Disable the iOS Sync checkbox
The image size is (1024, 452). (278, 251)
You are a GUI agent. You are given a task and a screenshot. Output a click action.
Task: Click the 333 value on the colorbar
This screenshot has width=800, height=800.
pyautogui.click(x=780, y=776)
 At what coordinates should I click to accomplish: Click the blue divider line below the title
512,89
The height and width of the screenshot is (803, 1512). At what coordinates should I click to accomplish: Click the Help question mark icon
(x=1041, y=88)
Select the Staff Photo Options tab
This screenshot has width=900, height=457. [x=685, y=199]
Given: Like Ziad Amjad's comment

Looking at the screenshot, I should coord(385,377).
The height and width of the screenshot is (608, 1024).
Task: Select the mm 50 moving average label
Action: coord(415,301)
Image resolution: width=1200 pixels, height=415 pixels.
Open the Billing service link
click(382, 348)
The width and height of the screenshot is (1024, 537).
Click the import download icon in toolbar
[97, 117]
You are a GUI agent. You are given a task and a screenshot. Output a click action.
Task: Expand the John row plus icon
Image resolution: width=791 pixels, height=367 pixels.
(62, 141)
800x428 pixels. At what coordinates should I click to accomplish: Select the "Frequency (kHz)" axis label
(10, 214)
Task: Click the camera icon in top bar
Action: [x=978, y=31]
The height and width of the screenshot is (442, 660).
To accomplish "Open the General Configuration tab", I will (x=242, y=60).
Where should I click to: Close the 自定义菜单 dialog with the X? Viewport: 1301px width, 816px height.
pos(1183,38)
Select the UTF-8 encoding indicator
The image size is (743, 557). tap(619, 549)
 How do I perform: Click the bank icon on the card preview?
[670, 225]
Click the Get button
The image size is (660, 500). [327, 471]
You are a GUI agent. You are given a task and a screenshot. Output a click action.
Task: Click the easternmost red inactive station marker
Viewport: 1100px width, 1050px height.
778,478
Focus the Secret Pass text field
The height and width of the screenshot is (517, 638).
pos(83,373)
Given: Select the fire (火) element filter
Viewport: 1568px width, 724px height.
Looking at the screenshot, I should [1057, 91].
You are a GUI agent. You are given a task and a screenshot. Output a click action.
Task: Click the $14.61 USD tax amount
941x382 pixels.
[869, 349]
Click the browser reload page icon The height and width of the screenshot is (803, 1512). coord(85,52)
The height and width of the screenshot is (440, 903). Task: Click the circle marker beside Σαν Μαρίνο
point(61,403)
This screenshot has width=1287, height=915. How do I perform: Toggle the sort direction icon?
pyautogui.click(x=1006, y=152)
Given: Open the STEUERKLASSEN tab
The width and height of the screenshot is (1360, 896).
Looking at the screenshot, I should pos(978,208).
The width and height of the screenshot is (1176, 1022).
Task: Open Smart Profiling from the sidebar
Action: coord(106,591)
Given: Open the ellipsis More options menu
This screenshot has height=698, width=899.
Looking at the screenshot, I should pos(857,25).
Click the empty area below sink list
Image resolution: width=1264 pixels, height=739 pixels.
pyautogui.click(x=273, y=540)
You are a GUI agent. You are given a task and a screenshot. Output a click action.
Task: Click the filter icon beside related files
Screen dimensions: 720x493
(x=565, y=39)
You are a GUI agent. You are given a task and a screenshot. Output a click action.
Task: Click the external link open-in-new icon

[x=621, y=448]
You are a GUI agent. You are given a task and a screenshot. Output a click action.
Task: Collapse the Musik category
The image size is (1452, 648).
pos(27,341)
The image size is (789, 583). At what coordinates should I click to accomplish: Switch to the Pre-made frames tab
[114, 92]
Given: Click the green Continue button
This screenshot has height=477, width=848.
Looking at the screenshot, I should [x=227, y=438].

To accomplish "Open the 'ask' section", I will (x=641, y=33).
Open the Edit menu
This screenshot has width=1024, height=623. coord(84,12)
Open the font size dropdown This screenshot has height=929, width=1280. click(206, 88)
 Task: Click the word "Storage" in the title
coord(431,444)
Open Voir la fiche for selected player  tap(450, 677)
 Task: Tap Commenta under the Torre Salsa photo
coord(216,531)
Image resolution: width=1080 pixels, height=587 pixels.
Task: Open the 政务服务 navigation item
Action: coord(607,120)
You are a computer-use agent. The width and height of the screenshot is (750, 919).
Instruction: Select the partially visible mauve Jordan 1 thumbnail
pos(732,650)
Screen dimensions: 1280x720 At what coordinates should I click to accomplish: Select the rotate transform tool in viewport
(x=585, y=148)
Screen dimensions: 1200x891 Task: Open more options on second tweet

----------

■ Your assignment ■
State how many lines of the entries above include the string "filter". The reply is that number alone.

■ Reply ■
2